The federal Fisheries Management Plan for Coral and Coral Reefs of 1982 prohibits any harvest of hard corals except for scientific study, Boland said. The plan, however, doesn't specify whether it protects animals growing on natural or artificial reefs.

Handful of colonies

Boland said the amount of hard coral growing on the platforms is miniscule in comparison to the colonies on natural reefs, such as the Flower Gardens.

 

"If you look at what we've seen so far, it's a handful of colonies," he said. "I can't see going to the director of MMS and saying let's change the policy on decommissioning based on saving a few fingers of coral."

Relaxing on the ship's top deck at sunset after a long day diving, Sammarco, however, speculated about how these fledgling artificial reefs could develop if left untouched.

"I predict that if you allow these things to stay, the steel will continue to corrode with time, and maybe 50 years to 100 to 200 years from now, all of the steel will corrode and you will have only coral, in effect a natural coral reef."

Instead of removing the structures, Sammarco envisions future uses of the platforms beyond oil and gas production.

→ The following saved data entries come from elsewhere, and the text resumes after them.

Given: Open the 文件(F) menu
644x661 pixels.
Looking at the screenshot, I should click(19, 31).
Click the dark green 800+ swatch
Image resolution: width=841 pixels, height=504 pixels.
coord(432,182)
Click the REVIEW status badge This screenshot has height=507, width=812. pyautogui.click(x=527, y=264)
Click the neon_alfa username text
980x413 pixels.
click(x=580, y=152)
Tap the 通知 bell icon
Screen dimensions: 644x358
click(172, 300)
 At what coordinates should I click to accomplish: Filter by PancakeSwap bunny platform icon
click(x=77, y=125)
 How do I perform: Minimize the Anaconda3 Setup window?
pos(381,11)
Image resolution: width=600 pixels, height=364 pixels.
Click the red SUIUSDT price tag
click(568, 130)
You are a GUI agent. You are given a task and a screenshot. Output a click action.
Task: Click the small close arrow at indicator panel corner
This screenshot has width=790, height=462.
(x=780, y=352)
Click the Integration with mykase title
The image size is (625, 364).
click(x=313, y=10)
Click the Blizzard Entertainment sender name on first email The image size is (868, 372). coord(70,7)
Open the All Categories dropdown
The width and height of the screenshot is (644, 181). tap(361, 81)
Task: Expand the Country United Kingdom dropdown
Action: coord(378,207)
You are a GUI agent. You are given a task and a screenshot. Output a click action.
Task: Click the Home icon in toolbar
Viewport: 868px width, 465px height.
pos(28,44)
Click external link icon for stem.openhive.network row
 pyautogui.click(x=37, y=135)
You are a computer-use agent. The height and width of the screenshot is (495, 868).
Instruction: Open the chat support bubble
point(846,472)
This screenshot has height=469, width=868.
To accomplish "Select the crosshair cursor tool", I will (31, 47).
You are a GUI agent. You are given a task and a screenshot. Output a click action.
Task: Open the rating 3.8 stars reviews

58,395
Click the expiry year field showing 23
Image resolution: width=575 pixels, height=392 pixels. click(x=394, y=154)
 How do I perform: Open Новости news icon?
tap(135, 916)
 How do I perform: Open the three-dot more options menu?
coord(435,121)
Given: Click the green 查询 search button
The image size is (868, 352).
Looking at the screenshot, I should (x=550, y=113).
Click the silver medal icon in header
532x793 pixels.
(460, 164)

He points to efforts in Japan to use similar structures to farm fish in the open ocean.

"It's a matter of being creative," he said. "We could create all kinds of new jobs and new industries in the Gulf."

Legislation may open door

Sammarco's ideas mesh with legislation Vitter introduced Thursday in the House of Representatives.

If passed, the bill would allow the Department of the Interior to authorize the use of decommissioned oil and gas platforms for the culture of marine organisms, for the growth of artificial reefs or for scientific study.

Currently, oil and gas companies in the process of decommissioning a platform can apply to have their structures included in state-run artificial reef programs.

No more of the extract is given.